NWA Media/DAVID GOTTSCHALK - 7/24/14 - Lydia Astorga, grants and agreements specialist with the United States Department of Agriculture Risk Management Agency Risk Management Education Division, makes a purchase from Alex Munson from A and A Orchard of Green Forest Thursday July 28, 2014 at the Fayetteville Farmers' Market on the square in Fayetteville. Astorga is part of a group of high school and college students from across the country who represent American Indian tribes visiting  the market learning about nutrition as part of an inaugural summer program organized by the new Indigenous Food and Agriculture Initiative and the School of Law at the University of Arkansas.
NWA Media/DAVID GOTTSCHALK - 7/24/14 - Lydia Astorga, grants and agreements specialist with the United States Department of Agriculture Risk Management Agency Risk Management Education Division, makes a purchase from Alex Munson from A and A Orchard of Green Forest Thursday July 28, 2014 at the Fayetteville Farmers' Market on the square in Fayetteville. Astorga is part of a group of high school and college students from across the country who represent American Indian tribes visiting the market learning about nutrition as part of an inaugural summer program organized by the new Indigenous Food and Agriculture Initiative and the School of Law at the University of Arkansas.

An increasing number of farmers markets has decreased the distance between farm and fork in Arkansas.

According to the U.S. Department of Agriculture's National Farmers Market Directory, the number of markets in Arkansas has more than tripled over the past decade, growing from 28 markets in 2004 to 97 in 2014.

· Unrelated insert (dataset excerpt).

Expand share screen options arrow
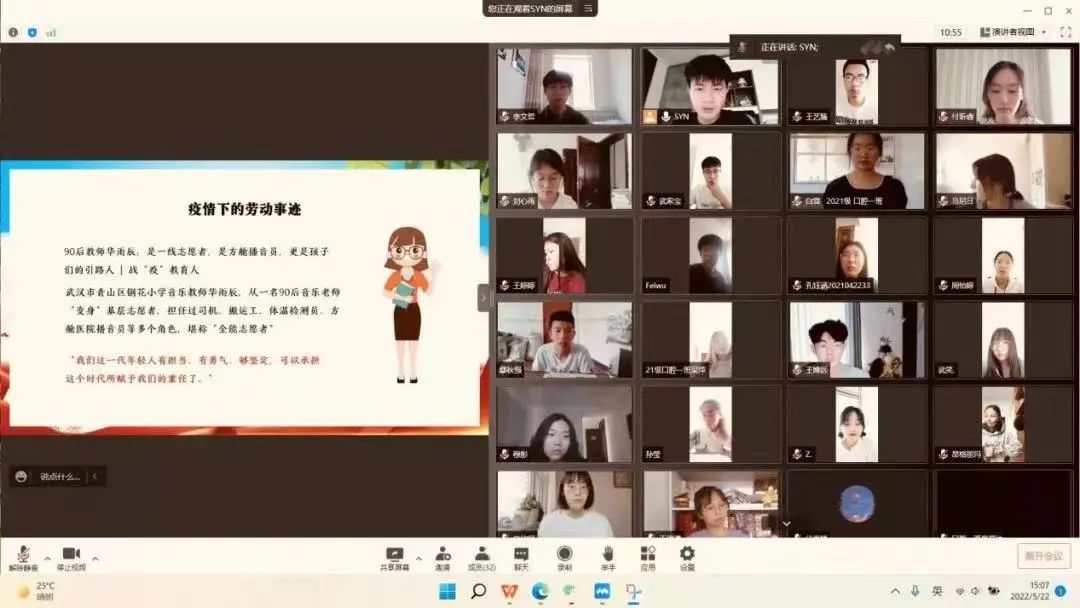The width and height of the screenshot is (1080, 608). tap(418, 558)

And five markets were added this year -- making Arkansas' growth the sixth-highest in the country.

"We're all in this together. If we can get the public good food at a good price, then we're doing a good thing," said Glenn Woelk, Fayetteville Farmers Market vice president and Mason Creek Farm co-owner. "Every city and every town and every community that has the chance to get good food, that's a positive."

Woelk said that he never expected the Fayetteville market to get busier than in 2012, when warm weather allowed producers to harvest fruit as early as May, but attendance has only grown since then.

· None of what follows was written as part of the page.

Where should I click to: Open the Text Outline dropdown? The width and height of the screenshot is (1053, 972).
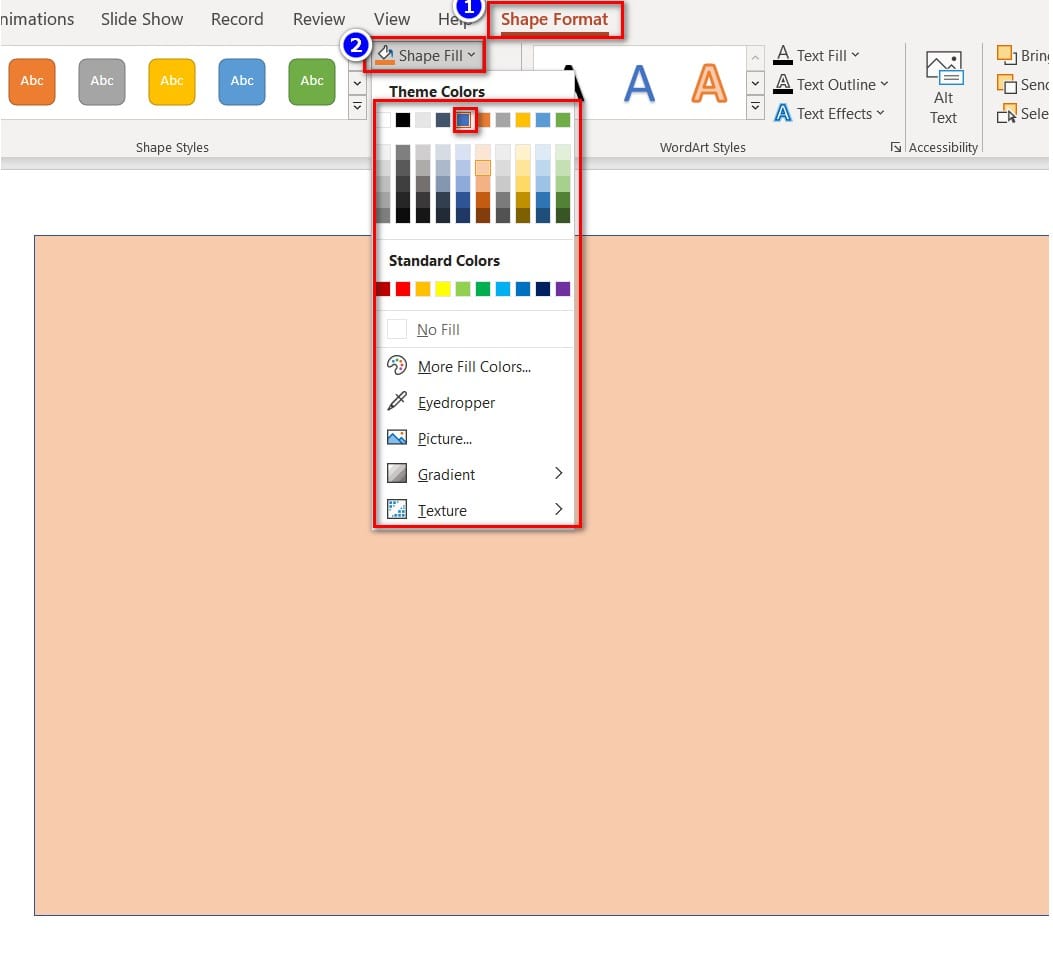coord(884,85)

Zachary Taylor, director of marketing for the Arkansas Agriculture Department, said relaxed regulations, a central kitchen and a desire for local food have expanded well-established farmers markets and fueled the creation of new ones.

Farmers markets heavily lobbied for the 2011 cottage food law, which allows individuals to sell homemade products such as bread and jam without industrial kitchens or Arkansas Department of Health oversight.

The law allowed leftover products to became a new source of revenue at farmers markets, Taylor said.

"As soon as that law came into effect, production really took off," he said. "It allowed farmers to take fruits that they had and turn it into something like jellies they could sell all year long."

For products that couldn't be sold under the cottage food law, the Arkansas Food Innovation Center has provided an inexpensive, U.S. Food and Drug Administration-approved space for producers to manufacture food, Taylor said.

The Fayetteville facility, which opened in late 2011, has a full industrial kitchen, including a 10-burner range, convection oven, industrial refrigerator and freezer, and food processing and juicing equipment. It also has the software to make FDA-required nutrition labels.

Mike Davis, the center's manager, said the producers can sell products made at the center commercially. Some products have made it onto Wal-Mart shelves, he said.

"Most of the people that come out here and get started, they've either never sold their product before or they're selling it at a local farmer's market," Davis said. "As far as I know, we're the only facility of this type in the state."

Producers drive from as far as Little Rock and Jonesboro to take advantage of the equipment, he said. The center houses 30 to 40 different companies and about another 40 intermittent users.

Woelk said Arkansas' cottage food law and the Food Innovation Center have allowed producers to remove the middle man and spend more time with customers at the Fayetteville market.

"It takes us to the public. You're one-on-one with the consumer," he said. "When you see someone selling at the Fayetteville Farmers Market, you know that person made the product."